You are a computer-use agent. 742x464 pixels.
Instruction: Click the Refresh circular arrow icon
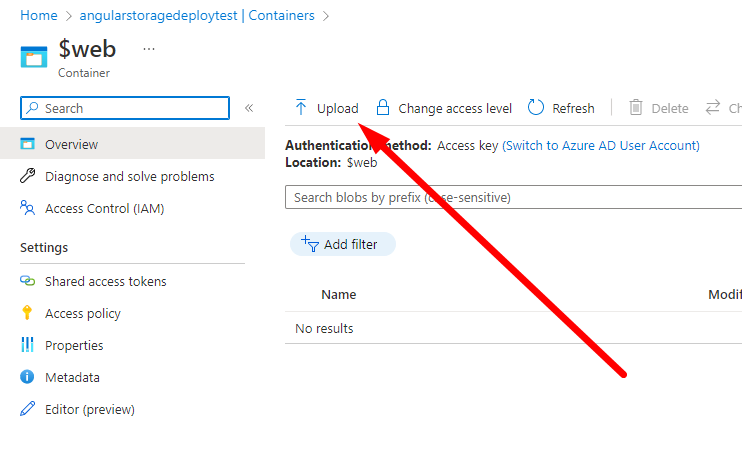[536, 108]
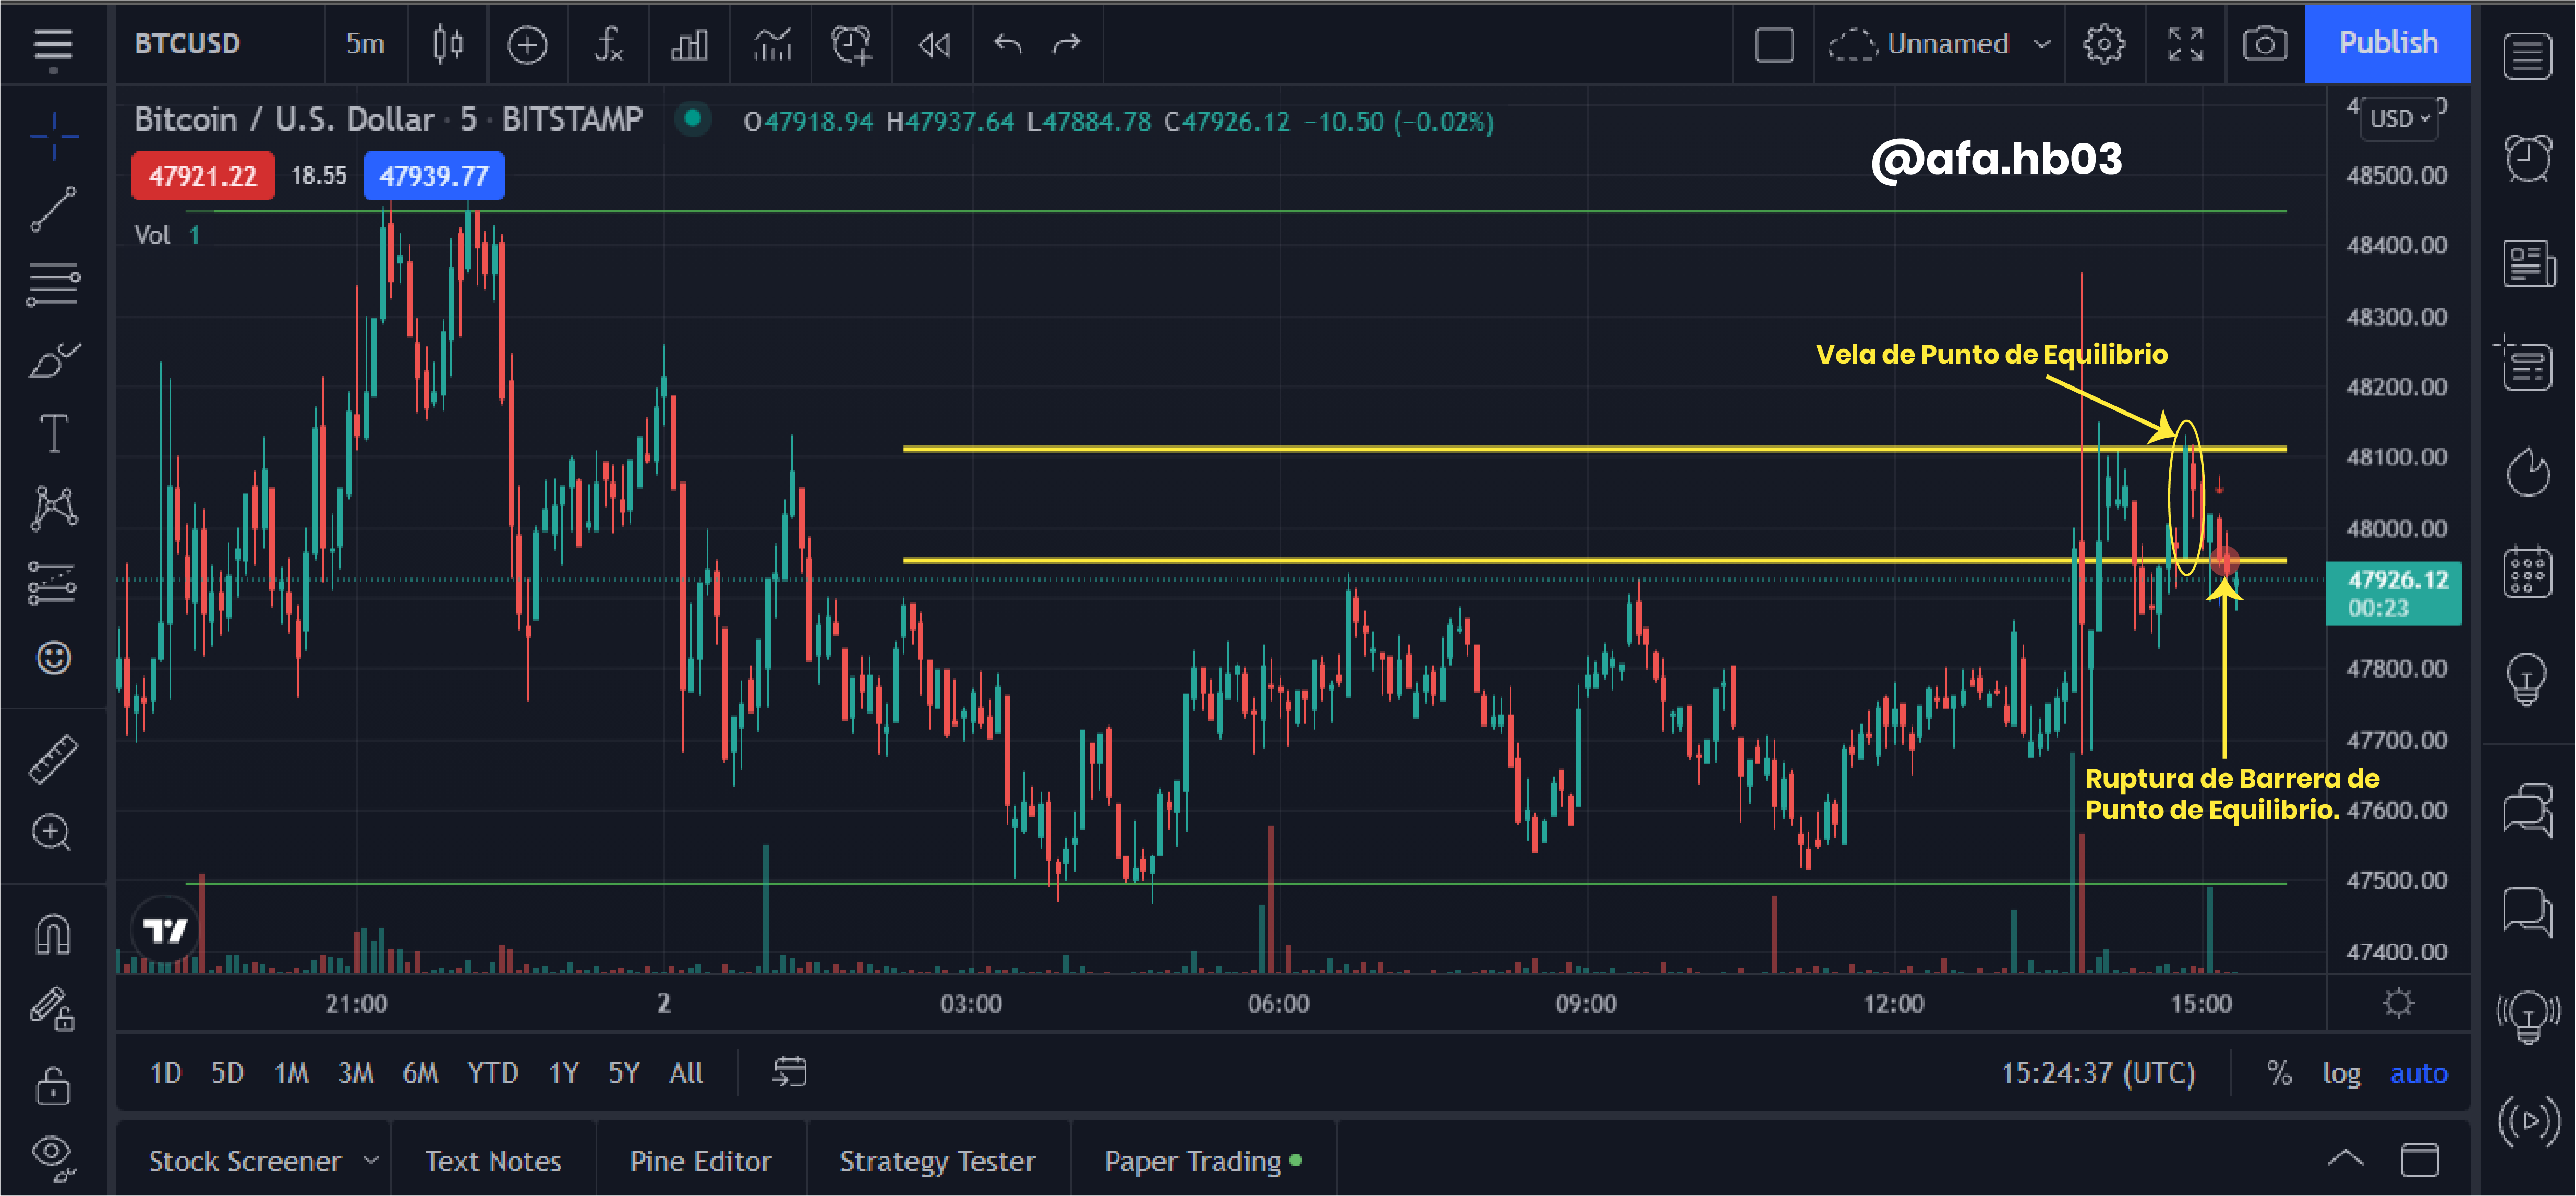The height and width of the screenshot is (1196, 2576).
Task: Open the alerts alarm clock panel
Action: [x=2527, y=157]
================
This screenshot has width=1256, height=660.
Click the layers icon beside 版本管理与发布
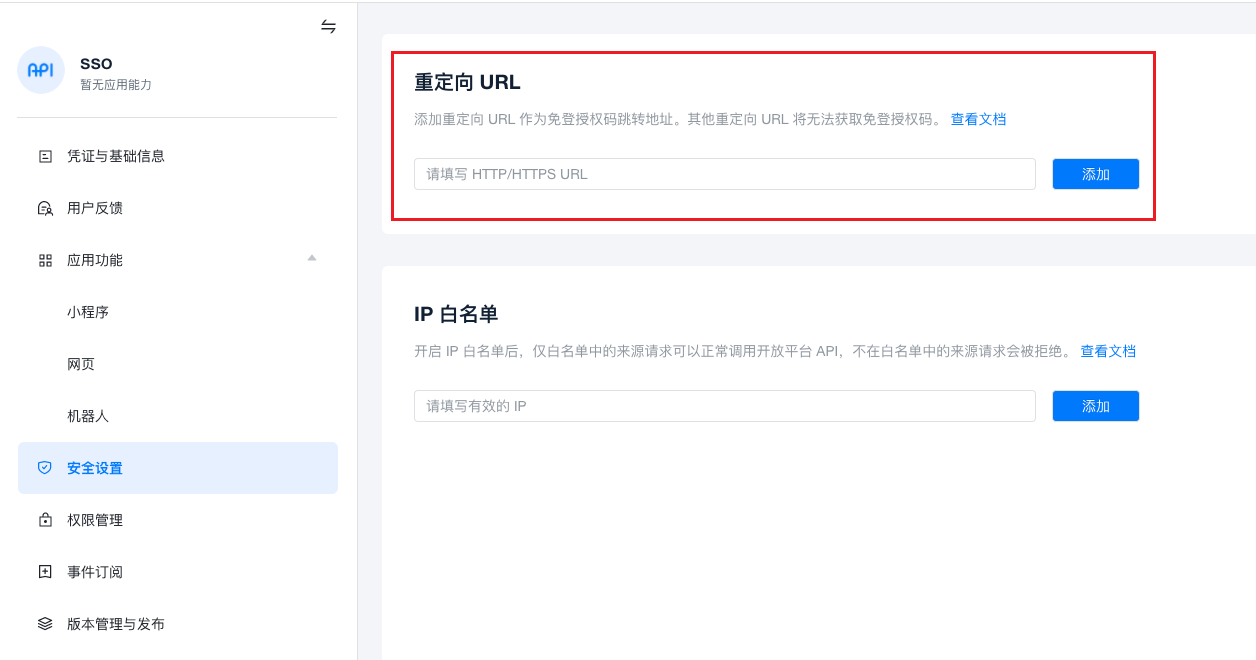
================
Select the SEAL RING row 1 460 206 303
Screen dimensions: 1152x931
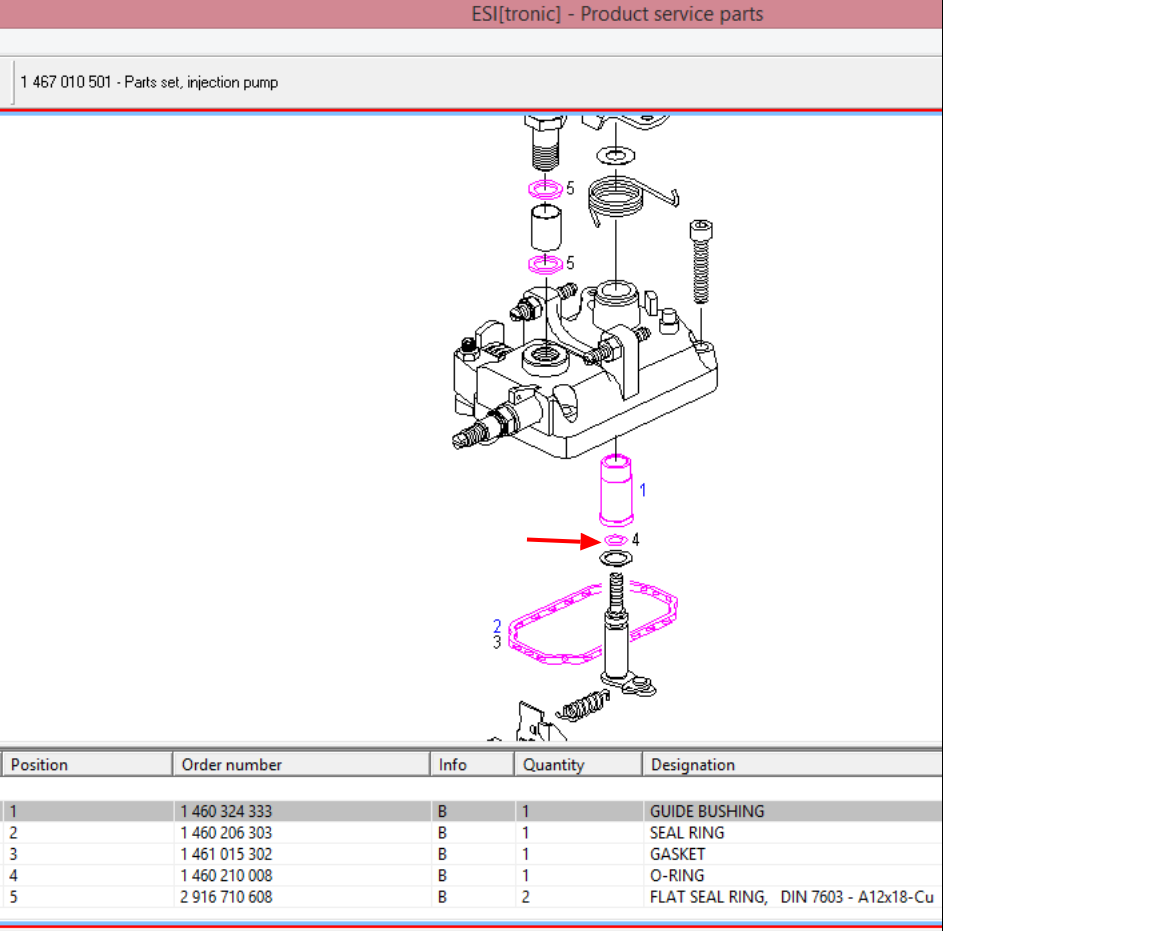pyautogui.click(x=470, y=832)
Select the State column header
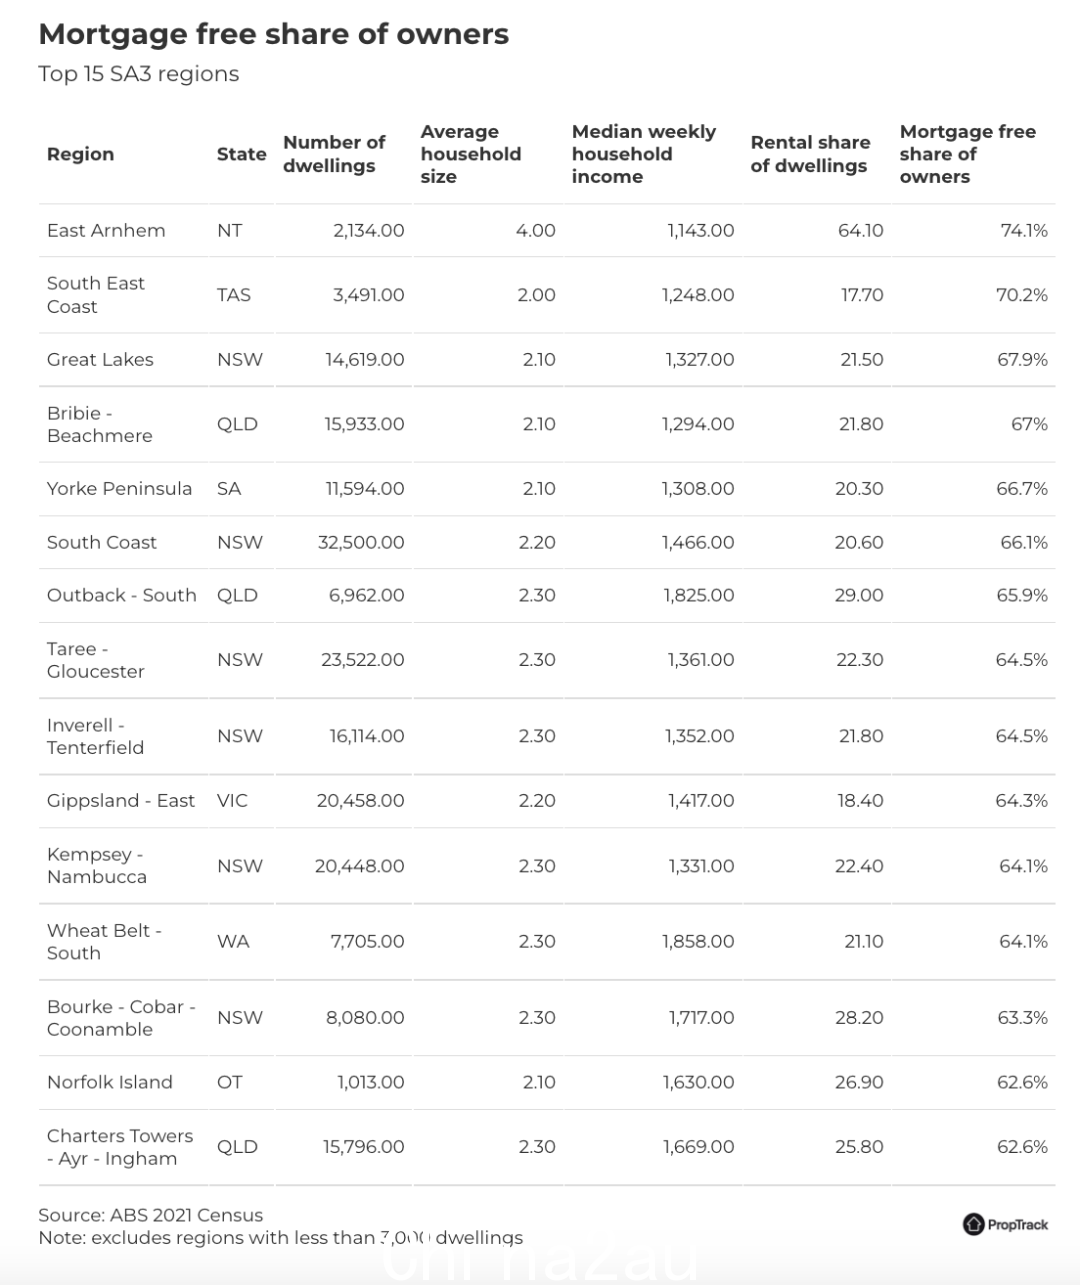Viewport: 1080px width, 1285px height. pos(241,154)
================
- _ACTIVITY_
Above are the entries. Output exactly the lines beginning with the line that has "This screenshot has width=1256, height=660." and ending with the line that has "Click the layers icon beside 版本管理与发布".

- _ANSWER_
This screenshot has width=1256, height=660.
Click the layers icon beside 版本管理与发布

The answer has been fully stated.